TASK TO CARRY OUT:
What you return should match the data exactly, from the first line to the last.

##########

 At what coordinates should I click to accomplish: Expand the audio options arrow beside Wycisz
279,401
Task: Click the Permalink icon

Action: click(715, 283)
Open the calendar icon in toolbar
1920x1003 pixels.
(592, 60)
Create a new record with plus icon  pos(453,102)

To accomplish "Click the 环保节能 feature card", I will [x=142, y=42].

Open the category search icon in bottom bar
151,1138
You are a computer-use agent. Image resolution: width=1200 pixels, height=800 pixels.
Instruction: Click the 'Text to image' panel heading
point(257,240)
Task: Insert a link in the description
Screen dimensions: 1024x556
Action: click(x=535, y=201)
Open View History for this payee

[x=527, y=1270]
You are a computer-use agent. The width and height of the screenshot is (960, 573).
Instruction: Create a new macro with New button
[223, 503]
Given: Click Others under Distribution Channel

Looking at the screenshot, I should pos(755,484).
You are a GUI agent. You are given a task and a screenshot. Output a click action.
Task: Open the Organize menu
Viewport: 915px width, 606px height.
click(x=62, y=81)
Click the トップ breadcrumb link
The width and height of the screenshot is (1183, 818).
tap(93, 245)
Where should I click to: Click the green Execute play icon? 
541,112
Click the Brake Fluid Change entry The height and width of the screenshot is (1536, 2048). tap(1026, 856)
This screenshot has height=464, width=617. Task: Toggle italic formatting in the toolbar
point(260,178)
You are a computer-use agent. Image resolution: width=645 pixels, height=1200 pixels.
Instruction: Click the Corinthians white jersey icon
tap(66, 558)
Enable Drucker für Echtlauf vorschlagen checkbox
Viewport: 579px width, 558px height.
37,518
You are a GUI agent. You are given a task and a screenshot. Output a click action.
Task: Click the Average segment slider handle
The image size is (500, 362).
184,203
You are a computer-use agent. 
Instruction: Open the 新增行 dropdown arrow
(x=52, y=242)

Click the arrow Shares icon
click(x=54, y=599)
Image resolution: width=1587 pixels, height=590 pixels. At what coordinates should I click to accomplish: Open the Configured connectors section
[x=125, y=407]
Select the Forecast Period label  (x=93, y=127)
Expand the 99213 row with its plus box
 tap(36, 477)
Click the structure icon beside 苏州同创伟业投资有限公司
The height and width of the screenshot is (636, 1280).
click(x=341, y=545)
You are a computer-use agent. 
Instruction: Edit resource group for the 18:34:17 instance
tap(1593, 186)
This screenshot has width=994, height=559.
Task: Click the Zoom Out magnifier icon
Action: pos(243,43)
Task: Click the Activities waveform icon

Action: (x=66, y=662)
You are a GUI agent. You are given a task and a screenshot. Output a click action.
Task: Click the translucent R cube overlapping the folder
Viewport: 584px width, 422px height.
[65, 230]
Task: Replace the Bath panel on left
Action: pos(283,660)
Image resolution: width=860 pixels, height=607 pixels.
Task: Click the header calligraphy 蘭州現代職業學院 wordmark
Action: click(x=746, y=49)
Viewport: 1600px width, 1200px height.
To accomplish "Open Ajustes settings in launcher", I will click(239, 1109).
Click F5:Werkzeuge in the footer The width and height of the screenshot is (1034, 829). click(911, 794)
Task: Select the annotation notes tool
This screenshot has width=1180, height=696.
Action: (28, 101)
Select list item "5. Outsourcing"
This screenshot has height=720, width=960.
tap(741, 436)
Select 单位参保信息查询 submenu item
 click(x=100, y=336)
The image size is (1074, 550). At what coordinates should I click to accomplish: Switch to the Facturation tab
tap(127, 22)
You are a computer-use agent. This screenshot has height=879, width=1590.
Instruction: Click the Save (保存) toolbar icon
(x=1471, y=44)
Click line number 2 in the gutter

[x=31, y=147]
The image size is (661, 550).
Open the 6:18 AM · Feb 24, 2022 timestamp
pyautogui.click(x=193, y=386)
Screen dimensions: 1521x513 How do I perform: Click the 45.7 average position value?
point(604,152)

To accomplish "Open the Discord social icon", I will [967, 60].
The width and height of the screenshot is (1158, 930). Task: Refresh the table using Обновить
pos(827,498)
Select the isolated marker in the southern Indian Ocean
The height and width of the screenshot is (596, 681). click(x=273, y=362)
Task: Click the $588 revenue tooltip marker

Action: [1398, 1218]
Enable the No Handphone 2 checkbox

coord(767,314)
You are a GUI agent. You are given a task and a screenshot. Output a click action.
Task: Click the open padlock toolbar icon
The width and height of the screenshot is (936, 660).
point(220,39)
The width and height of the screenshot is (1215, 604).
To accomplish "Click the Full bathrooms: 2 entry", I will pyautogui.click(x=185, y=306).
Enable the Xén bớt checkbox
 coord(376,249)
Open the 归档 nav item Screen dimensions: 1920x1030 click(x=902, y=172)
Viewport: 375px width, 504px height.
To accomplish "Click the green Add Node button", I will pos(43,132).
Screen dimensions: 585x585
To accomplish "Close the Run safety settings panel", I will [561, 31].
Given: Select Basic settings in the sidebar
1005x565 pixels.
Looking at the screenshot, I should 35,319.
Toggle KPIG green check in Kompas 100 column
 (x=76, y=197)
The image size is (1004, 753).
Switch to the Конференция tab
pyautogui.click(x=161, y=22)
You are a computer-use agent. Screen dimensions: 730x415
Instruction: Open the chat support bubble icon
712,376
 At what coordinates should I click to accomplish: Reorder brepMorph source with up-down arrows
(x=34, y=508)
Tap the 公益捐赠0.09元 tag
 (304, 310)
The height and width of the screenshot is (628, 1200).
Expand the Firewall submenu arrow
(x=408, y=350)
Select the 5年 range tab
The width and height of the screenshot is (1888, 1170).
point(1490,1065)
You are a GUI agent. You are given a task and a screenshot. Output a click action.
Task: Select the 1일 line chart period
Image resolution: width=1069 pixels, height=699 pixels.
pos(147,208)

##########

YOUR SOLUTION:
 At what coordinates should I click to accomplish: Expand the audio options arrow beside Wycisz
279,401
Task: Click the Permalink icon

Action: click(715, 283)
Open the calendar icon in toolbar
1920x1003 pixels.
(592, 60)
Create a new record with plus icon  pos(453,102)

To accomplish "Click the 环保节能 feature card", I will [x=142, y=42].

Open the category search icon in bottom bar
151,1138
You are a computer-use agent. Image resolution: width=1200 pixels, height=800 pixels.
Instruction: Click the 'Text to image' panel heading
point(257,240)
Task: Insert a link in the description
Screen dimensions: 1024x556
Action: click(x=535, y=201)
Open View History for this payee

[x=527, y=1270]
You are a computer-use agent. The width and height of the screenshot is (960, 573).
Instruction: Create a new macro with New button
[223, 503]
Given: Click Others under Distribution Channel

Looking at the screenshot, I should pos(755,484).
You are a GUI agent. You are given a task and a screenshot. Output a click action.
Task: Open the Organize menu
Viewport: 915px width, 606px height.
click(x=62, y=81)
Click the トップ breadcrumb link
The width and height of the screenshot is (1183, 818).
tap(93, 245)
Where should I click to: Click the green Execute play icon? 
541,112
Click the Brake Fluid Change entry The height and width of the screenshot is (1536, 2048). tap(1026, 856)
This screenshot has height=464, width=617. Task: Toggle italic formatting in the toolbar
point(260,178)
You are a computer-use agent. Image resolution: width=645 pixels, height=1200 pixels.
Instruction: Click the Corinthians white jersey icon
tap(66, 558)
Enable Drucker für Echtlauf vorschlagen checkbox
Viewport: 579px width, 558px height.
37,518
You are a GUI agent. You are given a task and a screenshot. Output a click action.
Task: Click the Average segment slider handle
The image size is (500, 362).
184,203
You are a computer-use agent. 
Instruction: Open the 新增行 dropdown arrow
(x=52, y=242)

Click the arrow Shares icon
click(x=54, y=599)
Image resolution: width=1587 pixels, height=590 pixels. At what coordinates should I click to accomplish: Open the Configured connectors section
[x=125, y=407]
Select the Forecast Period label  (x=93, y=127)
Expand the 99213 row with its plus box
 tap(36, 477)
Click the structure icon beside 苏州同创伟业投资有限公司
The height and width of the screenshot is (636, 1280).
click(x=341, y=545)
You are a computer-use agent. 
Instruction: Edit resource group for the 18:34:17 instance
tap(1593, 186)
This screenshot has width=994, height=559.
Task: Click the Zoom Out magnifier icon
Action: pos(243,43)
Task: Click the Activities waveform icon

Action: (x=66, y=662)
You are a GUI agent. You are given a task and a screenshot. Output a click action.
Task: Click the translucent R cube overlapping the folder
Viewport: 584px width, 422px height.
[65, 230]
Task: Replace the Bath panel on left
Action: pos(283,660)
Image resolution: width=860 pixels, height=607 pixels.
Task: Click the header calligraphy 蘭州現代職業學院 wordmark
Action: click(x=746, y=49)
Viewport: 1600px width, 1200px height.
To accomplish "Open Ajustes settings in launcher", I will click(239, 1109).
Click F5:Werkzeuge in the footer The width and height of the screenshot is (1034, 829). click(911, 794)
Task: Select the annotation notes tool
This screenshot has width=1180, height=696.
Action: (28, 101)
Select list item "5. Outsourcing"
This screenshot has height=720, width=960.
tap(741, 436)
Select 单位参保信息查询 submenu item
 click(x=100, y=336)
The image size is (1074, 550). At what coordinates should I click to accomplish: Switch to the Facturation tab
tap(127, 22)
You are a computer-use agent. This screenshot has height=879, width=1590.
Instruction: Click the Save (保存) toolbar icon
(x=1471, y=44)
Click line number 2 in the gutter

[x=31, y=147]
The image size is (661, 550).
Open the 6:18 AM · Feb 24, 2022 timestamp
pyautogui.click(x=193, y=386)
Screen dimensions: 1521x513 How do I perform: Click the 45.7 average position value?
point(604,152)

To accomplish "Open the Discord social icon", I will [967, 60].
The width and height of the screenshot is (1158, 930). Task: Refresh the table using Обновить
pos(827,498)
Select the isolated marker in the southern Indian Ocean
The height and width of the screenshot is (596, 681). click(x=273, y=362)
Task: Click the $588 revenue tooltip marker

Action: [1398, 1218]
Enable the No Handphone 2 checkbox

coord(767,314)
You are a GUI agent. You are given a task and a screenshot. Output a click action.
Task: Click the open padlock toolbar icon
The width and height of the screenshot is (936, 660).
point(220,39)
The width and height of the screenshot is (1215, 604).
To accomplish "Click the Full bathrooms: 2 entry", I will pyautogui.click(x=185, y=306).
Enable the Xén bớt checkbox
 coord(376,249)
Open the 归档 nav item Screen dimensions: 1920x1030 click(x=902, y=172)
Viewport: 375px width, 504px height.
To accomplish "Click the green Add Node button", I will pos(43,132).
Screen dimensions: 585x585
To accomplish "Close the Run safety settings panel", I will [561, 31].
Given: Select Basic settings in the sidebar
1005x565 pixels.
Looking at the screenshot, I should 35,319.
Toggle KPIG green check in Kompas 100 column
 (x=76, y=197)
The image size is (1004, 753).
Switch to the Конференция tab
pyautogui.click(x=161, y=22)
You are a computer-use agent. Screen dimensions: 730x415
Instruction: Open the chat support bubble icon
712,376
 At what coordinates should I click to accomplish: Reorder brepMorph source with up-down arrows
(x=34, y=508)
Tap the 公益捐赠0.09元 tag
 (304, 310)
The height and width of the screenshot is (628, 1200).
Expand the Firewall submenu arrow
(x=408, y=350)
Select the 5年 range tab
The width and height of the screenshot is (1888, 1170).
point(1490,1065)
You are a GUI agent. You are given a task and a screenshot. Output a click action.
Task: Select the 1일 line chart period
Image resolution: width=1069 pixels, height=699 pixels.
pos(147,208)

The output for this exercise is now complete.